### TASK REQUIREMENTS
In the items from the beginning through the line containing "Looking at the screenshot, I should point(486,514).", change "checkbox" to "check box" and leave everything else as it is. Reproduce only those lines.

== MATERIAL FOR THIS TASK ==

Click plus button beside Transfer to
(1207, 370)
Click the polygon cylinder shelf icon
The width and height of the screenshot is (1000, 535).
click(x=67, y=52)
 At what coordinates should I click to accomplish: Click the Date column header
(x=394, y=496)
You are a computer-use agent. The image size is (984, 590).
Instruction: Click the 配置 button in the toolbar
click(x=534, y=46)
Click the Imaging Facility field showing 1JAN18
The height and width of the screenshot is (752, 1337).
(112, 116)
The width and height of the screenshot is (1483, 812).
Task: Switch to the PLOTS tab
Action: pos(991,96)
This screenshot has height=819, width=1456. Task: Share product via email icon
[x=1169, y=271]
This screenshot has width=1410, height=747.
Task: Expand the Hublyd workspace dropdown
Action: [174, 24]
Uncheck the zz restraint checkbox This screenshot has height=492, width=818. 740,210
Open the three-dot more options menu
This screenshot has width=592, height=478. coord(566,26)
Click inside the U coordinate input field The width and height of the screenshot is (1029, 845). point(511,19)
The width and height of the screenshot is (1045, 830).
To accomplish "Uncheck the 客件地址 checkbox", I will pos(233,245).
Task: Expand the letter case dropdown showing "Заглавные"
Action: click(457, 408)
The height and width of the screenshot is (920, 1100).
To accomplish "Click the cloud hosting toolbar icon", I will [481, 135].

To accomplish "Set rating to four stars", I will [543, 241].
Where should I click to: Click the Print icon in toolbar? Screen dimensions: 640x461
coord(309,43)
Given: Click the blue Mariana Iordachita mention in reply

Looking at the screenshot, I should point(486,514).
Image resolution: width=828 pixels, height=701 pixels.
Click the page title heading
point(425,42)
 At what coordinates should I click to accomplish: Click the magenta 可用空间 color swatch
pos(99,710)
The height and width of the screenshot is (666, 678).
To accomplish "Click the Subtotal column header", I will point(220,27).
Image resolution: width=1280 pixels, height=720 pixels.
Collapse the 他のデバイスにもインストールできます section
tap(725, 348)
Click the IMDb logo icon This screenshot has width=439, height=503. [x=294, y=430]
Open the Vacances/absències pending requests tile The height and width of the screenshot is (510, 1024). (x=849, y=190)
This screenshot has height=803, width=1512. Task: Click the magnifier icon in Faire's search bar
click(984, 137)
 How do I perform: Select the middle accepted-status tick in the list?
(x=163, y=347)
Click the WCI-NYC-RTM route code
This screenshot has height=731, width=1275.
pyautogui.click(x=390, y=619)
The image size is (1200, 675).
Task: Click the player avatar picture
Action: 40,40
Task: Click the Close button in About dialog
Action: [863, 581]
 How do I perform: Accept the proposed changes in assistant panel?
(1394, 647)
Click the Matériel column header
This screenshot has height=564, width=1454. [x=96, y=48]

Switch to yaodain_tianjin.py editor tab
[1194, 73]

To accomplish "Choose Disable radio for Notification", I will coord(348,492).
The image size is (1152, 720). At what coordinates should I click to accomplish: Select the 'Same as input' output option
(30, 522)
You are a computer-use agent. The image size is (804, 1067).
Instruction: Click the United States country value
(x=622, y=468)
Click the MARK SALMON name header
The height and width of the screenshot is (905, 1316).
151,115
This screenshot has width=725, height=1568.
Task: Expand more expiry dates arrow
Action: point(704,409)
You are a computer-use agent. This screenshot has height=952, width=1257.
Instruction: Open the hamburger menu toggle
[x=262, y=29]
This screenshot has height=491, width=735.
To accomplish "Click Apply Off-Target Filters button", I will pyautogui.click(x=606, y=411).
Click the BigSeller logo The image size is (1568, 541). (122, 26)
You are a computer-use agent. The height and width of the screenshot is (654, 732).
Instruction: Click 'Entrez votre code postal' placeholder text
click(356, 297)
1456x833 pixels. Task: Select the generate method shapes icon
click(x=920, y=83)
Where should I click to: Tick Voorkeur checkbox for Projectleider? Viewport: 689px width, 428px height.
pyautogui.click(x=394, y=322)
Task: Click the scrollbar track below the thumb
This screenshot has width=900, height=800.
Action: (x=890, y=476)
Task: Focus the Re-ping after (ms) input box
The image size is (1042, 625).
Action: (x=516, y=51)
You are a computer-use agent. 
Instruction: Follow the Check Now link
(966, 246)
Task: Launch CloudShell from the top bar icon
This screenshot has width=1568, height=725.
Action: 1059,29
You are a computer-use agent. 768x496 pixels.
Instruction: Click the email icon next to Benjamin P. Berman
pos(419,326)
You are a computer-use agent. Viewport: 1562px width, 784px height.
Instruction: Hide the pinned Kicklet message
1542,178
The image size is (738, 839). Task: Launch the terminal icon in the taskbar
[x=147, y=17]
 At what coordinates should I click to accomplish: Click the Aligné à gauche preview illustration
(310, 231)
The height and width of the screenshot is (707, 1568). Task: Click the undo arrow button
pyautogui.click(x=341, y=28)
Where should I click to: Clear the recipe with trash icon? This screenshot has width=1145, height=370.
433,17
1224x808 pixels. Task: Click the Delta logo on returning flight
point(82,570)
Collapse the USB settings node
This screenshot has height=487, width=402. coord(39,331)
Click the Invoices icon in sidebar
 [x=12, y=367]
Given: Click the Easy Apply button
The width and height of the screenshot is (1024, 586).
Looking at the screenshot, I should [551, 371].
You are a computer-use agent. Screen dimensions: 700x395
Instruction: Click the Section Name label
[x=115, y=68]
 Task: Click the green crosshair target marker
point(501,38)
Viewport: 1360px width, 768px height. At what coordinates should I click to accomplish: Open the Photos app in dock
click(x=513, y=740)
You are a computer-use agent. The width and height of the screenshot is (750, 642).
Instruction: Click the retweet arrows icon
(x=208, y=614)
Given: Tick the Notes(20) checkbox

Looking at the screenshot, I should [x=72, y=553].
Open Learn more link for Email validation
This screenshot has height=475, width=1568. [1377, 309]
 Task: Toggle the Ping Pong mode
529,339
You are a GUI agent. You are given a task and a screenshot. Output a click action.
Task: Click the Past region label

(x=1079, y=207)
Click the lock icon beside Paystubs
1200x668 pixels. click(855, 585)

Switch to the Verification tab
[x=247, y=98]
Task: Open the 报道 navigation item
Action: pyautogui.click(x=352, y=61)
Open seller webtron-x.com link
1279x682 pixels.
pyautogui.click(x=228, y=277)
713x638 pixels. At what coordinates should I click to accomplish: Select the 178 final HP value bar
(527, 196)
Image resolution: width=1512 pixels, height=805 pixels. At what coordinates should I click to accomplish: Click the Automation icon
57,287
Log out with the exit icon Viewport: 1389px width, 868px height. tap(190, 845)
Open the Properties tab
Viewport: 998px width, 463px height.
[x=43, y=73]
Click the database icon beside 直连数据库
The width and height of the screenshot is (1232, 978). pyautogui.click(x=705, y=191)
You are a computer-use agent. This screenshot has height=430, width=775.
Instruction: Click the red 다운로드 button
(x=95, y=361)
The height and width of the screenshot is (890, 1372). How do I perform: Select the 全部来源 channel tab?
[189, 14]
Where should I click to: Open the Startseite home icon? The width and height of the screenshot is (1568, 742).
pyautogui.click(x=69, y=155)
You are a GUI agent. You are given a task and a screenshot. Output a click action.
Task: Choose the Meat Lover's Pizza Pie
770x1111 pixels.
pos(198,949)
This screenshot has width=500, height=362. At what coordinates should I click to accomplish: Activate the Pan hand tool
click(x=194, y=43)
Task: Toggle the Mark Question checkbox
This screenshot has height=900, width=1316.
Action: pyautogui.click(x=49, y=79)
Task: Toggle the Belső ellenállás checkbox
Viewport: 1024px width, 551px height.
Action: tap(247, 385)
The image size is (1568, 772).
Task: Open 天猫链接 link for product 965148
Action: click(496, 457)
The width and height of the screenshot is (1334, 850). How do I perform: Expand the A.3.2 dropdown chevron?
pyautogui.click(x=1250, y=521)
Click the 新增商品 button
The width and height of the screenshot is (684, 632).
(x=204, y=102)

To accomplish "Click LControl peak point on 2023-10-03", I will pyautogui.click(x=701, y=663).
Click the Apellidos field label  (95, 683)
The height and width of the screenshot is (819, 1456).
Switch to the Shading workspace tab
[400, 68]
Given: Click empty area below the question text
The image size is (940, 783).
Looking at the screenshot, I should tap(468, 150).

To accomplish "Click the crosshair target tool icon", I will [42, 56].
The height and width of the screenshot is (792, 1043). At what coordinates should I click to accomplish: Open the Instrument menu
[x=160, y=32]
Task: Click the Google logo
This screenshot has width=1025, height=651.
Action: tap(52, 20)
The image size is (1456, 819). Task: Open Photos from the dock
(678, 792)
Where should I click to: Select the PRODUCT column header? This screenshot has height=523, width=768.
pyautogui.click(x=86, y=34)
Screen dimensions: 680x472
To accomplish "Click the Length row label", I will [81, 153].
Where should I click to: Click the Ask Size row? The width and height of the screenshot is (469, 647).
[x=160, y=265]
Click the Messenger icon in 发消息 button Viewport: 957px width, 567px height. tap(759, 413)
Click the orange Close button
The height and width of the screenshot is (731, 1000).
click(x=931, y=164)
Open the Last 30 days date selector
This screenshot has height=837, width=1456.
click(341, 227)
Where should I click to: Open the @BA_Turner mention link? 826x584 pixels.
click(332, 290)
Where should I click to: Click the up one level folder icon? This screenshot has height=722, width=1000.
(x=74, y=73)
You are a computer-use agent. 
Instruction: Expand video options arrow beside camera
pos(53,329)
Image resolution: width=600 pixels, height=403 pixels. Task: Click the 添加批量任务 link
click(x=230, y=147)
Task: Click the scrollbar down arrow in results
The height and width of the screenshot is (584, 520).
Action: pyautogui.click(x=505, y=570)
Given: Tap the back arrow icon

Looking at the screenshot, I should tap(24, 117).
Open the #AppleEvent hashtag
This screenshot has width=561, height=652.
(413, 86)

===

### WRITTEN SOLUTION
Click plus button beside Transfer to
(1207, 370)
Click the polygon cylinder shelf icon
The width and height of the screenshot is (1000, 535).
click(x=67, y=52)
 At what coordinates should I click to accomplish: Click the Date column header
(x=394, y=496)
You are a computer-use agent. The image size is (984, 590).
Instruction: Click the 配置 button in the toolbar
click(x=534, y=46)
Click the Imaging Facility field showing 1JAN18
The height and width of the screenshot is (752, 1337).
(112, 116)
The width and height of the screenshot is (1483, 812).
Task: Switch to the PLOTS tab
Action: pos(991,96)
This screenshot has height=819, width=1456. Task: Share product via email icon
[x=1169, y=271]
This screenshot has width=1410, height=747.
Task: Expand the Hublyd workspace dropdown
Action: [174, 24]
Uncheck the zz restraint check box This screenshot has height=492, width=818. 740,210
Open the three-dot more options menu
This screenshot has width=592, height=478. coord(566,26)
Click inside the U coordinate input field The width and height of the screenshot is (1029, 845). point(511,19)
The width and height of the screenshot is (1045, 830).
To accomplish "Uncheck the 客件地址 check box", I will pos(233,245).
Task: Expand the letter case dropdown showing "Заглавные"
Action: click(457, 408)
The height and width of the screenshot is (920, 1100).
To accomplish "Click the cloud hosting toolbar icon", I will [481, 135].

To accomplish "Set rating to four stars", I will [543, 241].
Where should I click to: Click the Print icon in toolbar? Screen dimensions: 640x461
coord(309,43)
Given: Click the blue Mariana Iordachita mention in reply

Looking at the screenshot, I should point(486,514).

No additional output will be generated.